Pair groundbreaking shoes with groundbreaking marketing like the Spike Lee Air Jordan spots and you’re in charge of the zeitgeist. Even bad publicity like a Sports Illustrated cover on shoe-related crime was the byproduct of doing something too right (alas, the shoe robbery seems to have undergone something of a retro in recent years). Marketing is a #hashtag, YouTube, digital realm now rather than that water cooler ad break moment and hip-hop references are no longer a point-of-difference. Memories cemented on psyches supersede today’s modes of advertising.

* [Material provided]:
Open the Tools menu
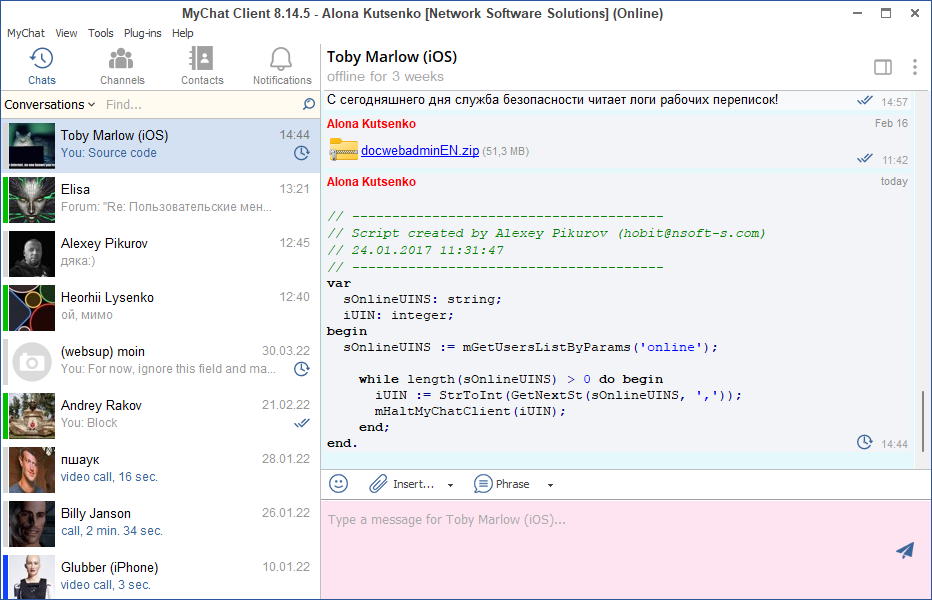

* [Written instruction]: Extend the passage on sneaker marketing and the Air Jordan campaigns, beginning immediately after its final sentence.

* [Reply]:
Both players have been made into cartoons – LeBron in the not-very-good takedown of those excellent The LeBrons ads and Mike in the terrible ProStars cartoon – but Mike’s place in the pop-cultural canon takes a lead for Space Jam, a staple for nostalgics and their offspring, but also a great ad for a Jordan XI. If Shaq’s Shazam and Steel hadn’t been so atrocious, maybe we would have had a real LeBron movie by now. With assistance from the aforementioned Mr. Lee, Jordan’s shoes made some bonus appearances on celluloid throughout the 1980s and 1990s. Every pop culture moment pre-internet helped.
LeBron’s big guy (albeit a big guy who’s the fastest on court with a vast leap) status created different design needs that wasn’t going to create a commercial shoe like Jordan’s shooting guard status. Both might have had multi-positional needs, but LeBron’s cushioning, fastening and resilience was always going to get a little chunky, whereas the deftness of Jordan shoes was destined to be a little more accessible. That the LeBron franchise could be as lucrative as it is – and break the commercial limitations of big man footwear – is significant.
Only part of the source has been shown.